Hispanic or Latino
Before even beginning to address the question of targeting the Hispanic market, advertisers should be aware of the fact that there is no consensus as to whether Americans of Latin American origin prefer to identify as Latino or Hispanic. Indeed, there has been some controversy regarding the matter. A good summary of the back and forth can be found on a Wikipedia page that presents the history of this debate. At no point in time did the diverse groupings of Americans of Latin American origin decide, “we want to be called this or that”. Indeed, a study shows that, when asked, most Hispanics/Latinos identify not as such, but according to their national origin.

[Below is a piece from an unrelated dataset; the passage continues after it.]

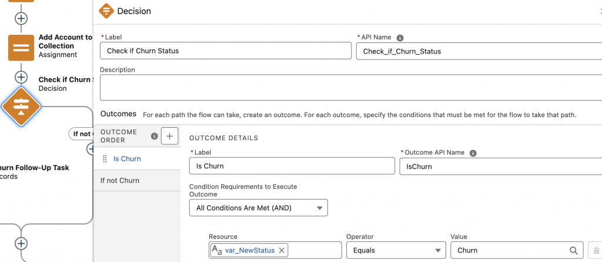Add a new outcome with plus button
602x262 pixels.
click(169, 136)
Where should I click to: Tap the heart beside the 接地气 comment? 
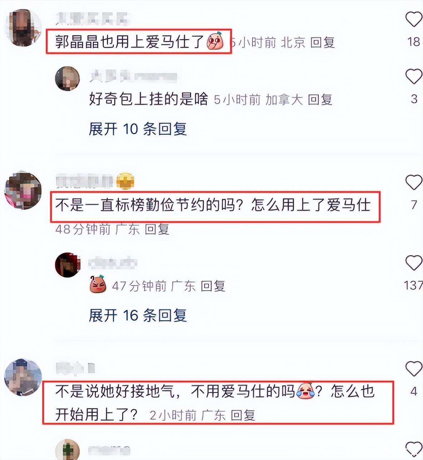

I know that I identify as a Mexican first and foremost, rather than as a Latina, which I find to be an artifcial word with little meaning to me.
The term Hispanic was coined in 1970 for the purpose of counting people for the annual U.S. Census, specifically, “a person of Mexican, Puerto Rican, Cuban, South or Central American, or other Spanish culture or origin, regardless of race.” It is only in the year 2000 that the Census began using the ethnonym “Spanish/Hispanic/Latino”, as prevailing terms changed.
The controversy over whether to call oneself Hispanic or Latino is largely native to California. I have also learned that Latino is prevalent on the West Coast, whereas Hispanic is more often used in the East Coast. Anecdotally, I know that some people prefer to identify as Latino because of the perception that the word Hispanic refers to the Spanish heritage of Latin Americans, whereas Latino emphasizes the indigenous aspect of mestizo identity, not realizing that Latino is also an invented term- and invented by the French, no less (from Amérique Latine). Whether Hispanic or Latino, Dominicano or Chicana, Nuyorican or Argentinean, American, Tejano, Chiapaneco or Colombiana, people with Latin American backgrounds identify as many things. The one common denominator? The Spanish language. The debate continues…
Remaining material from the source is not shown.